** Work item **
Each line from the one that holds "Where should I" to the end of the records is to be retyped exactly. Pictures are not part of the copy.

** Source information **

+ + + +

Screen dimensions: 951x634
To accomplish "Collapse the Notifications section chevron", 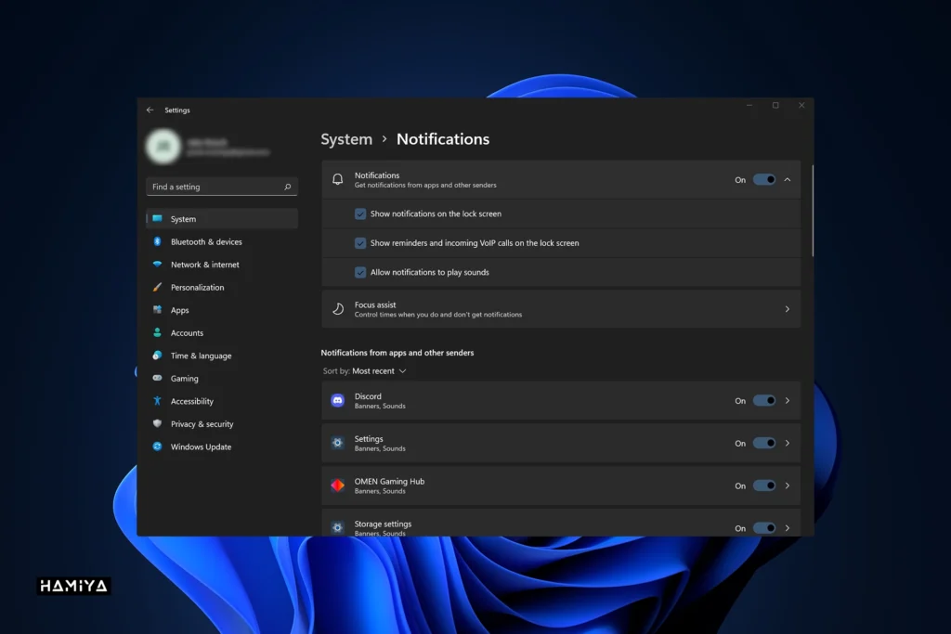I will (788, 179).
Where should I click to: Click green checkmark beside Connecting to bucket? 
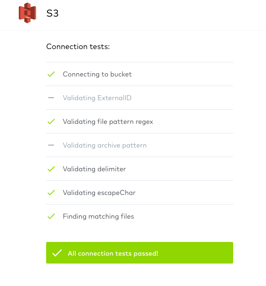pos(51,74)
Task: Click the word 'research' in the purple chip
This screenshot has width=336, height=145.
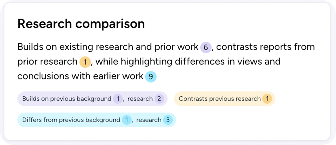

+ + + +

** Result of this exercise **
Where should I click to: Click green checkmark beside Connecting to bucket? 
pos(51,74)
Task: Click the word 'research' in the purple chip
This screenshot has width=336, height=145.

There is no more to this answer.